EXERCISE GOAL:
Return the items below verbatim, reproducing every line without alteration.

[Stored data]
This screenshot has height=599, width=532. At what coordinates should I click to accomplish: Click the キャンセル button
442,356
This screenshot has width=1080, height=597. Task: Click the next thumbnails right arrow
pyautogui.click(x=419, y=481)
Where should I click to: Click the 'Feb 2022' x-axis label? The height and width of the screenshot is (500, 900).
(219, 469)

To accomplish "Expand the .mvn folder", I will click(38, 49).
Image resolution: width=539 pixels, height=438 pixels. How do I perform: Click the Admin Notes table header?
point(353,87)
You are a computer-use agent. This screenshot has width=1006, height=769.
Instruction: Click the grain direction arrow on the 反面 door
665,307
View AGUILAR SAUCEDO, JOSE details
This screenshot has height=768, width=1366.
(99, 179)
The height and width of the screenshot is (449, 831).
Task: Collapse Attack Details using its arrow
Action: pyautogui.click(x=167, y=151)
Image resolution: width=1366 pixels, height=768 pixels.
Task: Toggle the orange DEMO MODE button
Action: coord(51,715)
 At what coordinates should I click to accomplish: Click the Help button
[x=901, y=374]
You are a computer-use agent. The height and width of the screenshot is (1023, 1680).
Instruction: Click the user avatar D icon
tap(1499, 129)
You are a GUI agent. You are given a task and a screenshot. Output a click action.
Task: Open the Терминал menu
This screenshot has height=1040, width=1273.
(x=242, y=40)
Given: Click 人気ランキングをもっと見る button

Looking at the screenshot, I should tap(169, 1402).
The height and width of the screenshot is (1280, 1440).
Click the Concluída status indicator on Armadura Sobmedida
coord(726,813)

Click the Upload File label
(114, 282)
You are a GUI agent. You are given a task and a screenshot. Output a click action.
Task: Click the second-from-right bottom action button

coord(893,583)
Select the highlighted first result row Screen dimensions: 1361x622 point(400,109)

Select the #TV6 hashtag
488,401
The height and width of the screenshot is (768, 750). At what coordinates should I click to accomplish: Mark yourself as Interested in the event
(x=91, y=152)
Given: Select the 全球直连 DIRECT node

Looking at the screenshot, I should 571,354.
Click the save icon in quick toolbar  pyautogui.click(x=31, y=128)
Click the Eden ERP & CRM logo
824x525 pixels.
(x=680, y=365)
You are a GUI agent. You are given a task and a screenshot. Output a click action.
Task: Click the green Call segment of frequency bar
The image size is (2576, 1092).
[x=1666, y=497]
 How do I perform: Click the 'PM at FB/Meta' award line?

OUTPUT FOR THIS EXERCISE:
This screenshot has height=599, width=532. At what coordinates should I click to accomplish: Click the キャンセル button
442,356
This screenshot has width=1080, height=597. Task: Click the next thumbnails right arrow
pyautogui.click(x=419, y=481)
Where should I click to: Click the 'Feb 2022' x-axis label? The height and width of the screenshot is (500, 900).
(219, 469)

To accomplish "Expand the .mvn folder", I will click(38, 49).
Image resolution: width=539 pixels, height=438 pixels. How do I perform: Click the Admin Notes table header?
point(353,87)
You are a computer-use agent. This screenshot has width=1006, height=769.
Instruction: Click the grain direction arrow on the 反面 door
665,307
View AGUILAR SAUCEDO, JOSE details
This screenshot has height=768, width=1366.
(99, 179)
The height and width of the screenshot is (449, 831).
Task: Collapse Attack Details using its arrow
Action: pyautogui.click(x=167, y=151)
Image resolution: width=1366 pixels, height=768 pixels.
Task: Toggle the orange DEMO MODE button
Action: coord(51,715)
 At what coordinates should I click to accomplish: Click the Help button
[x=901, y=374]
You are a computer-use agent. The height and width of the screenshot is (1023, 1680).
Instruction: Click the user avatar D icon
tap(1499, 129)
You are a GUI agent. You are given a task and a screenshot. Output a click action.
Task: Open the Терминал menu
This screenshot has height=1040, width=1273.
(x=242, y=40)
Given: Click 人気ランキングをもっと見る button

Looking at the screenshot, I should tap(169, 1402).
The height and width of the screenshot is (1280, 1440).
Click the Concluída status indicator on Armadura Sobmedida
coord(726,813)

Click the Upload File label
(114, 282)
You are a GUI agent. You are given a task and a screenshot. Output a click action.
Task: Click the second-from-right bottom action button

coord(893,583)
Select the highlighted first result row Screen dimensions: 1361x622 point(400,109)

Select the #TV6 hashtag
488,401
The height and width of the screenshot is (768, 750). At what coordinates should I click to accomplish: Mark yourself as Interested in the event
(x=91, y=152)
Given: Select the 全球直连 DIRECT node

Looking at the screenshot, I should 571,354.
Click the save icon in quick toolbar  pyautogui.click(x=31, y=128)
Click the Eden ERP & CRM logo
824x525 pixels.
(x=680, y=365)
You are a GUI agent. You are given a task and a screenshot. Output a click action.
Task: Click the green Call segment of frequency bar
The image size is (2576, 1092).
[x=1666, y=497]
 How do I perform: Click the 'PM at FB/Meta' award line?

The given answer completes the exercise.